J’ai craqué pour la couverture et ensuite pour la quatrième. L’auteur est français mais il a choisi de nous emmener de l’autre côté de l’océan, en Amérique. Et il nous fait une très jolie déclaration d’amour à l’encontre de ces gens ordinaires.

Ses personnages sont touchants, ils sont à des moments clés de leur existence. Leurs choix les mèneront soit, vers une nouvelle vie pleine de promesses, soit vers une vie ponctuée de regret. Certains sont déjà usés par la vie, ainsi ils font penser à des boxeurs, encore debout « entre les rounds « . Ils résistent.

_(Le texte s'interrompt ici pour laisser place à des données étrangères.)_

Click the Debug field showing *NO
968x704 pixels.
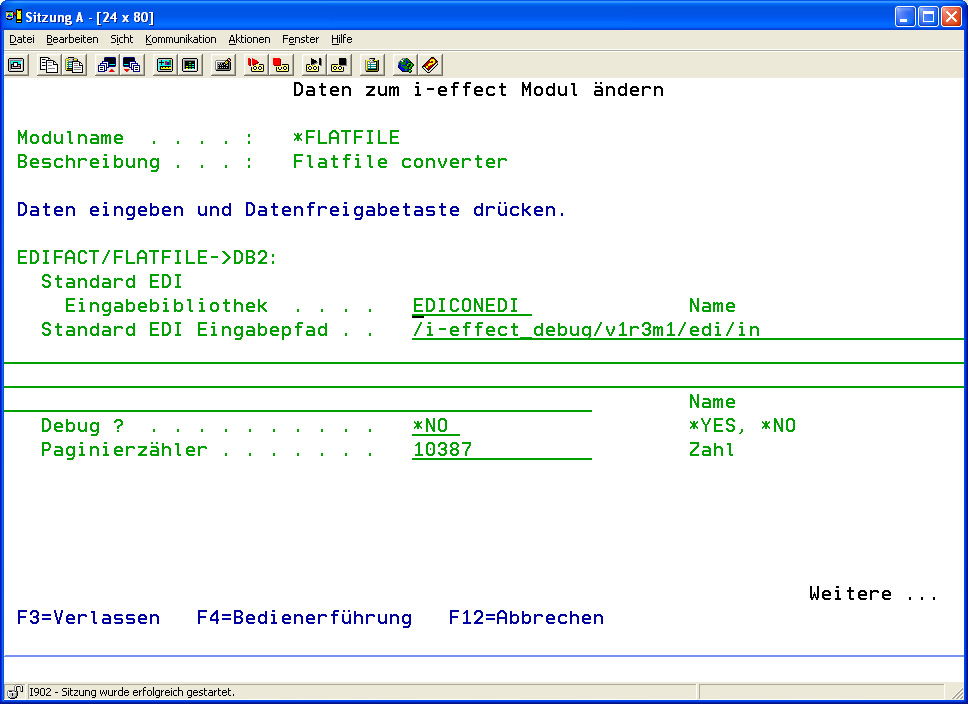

Qu’ils soient hommes ou femmes, ils semblent prendre conscience un matin de la futilité de leur vie ou au contraire de son fardeau. Nora, par exemple, est infirmière. Un matin, elle prend la route direction l’hôpital, mais finalement elle n’y arrivera jamais.

J’ai adoré ♥ la première nouvelle de ce recueil, on y suit le mari de Wanda, écrivain raté qui décide un jour de fuir son quotidien pesant et de prendre la route, à la recherche de son héros, le discret écrivain Cormac McCarthy. Quand on aime la littérature, il faut absolument lire cette nouvelle ! Elle représente tout ce que l’on aime et à noter l’apparition surprise d’un ami de McCarthy, qui est un vrai cadeau. Un dramaturge célèbre, acteur et producteur. Bref, la rencontre de grands hommes.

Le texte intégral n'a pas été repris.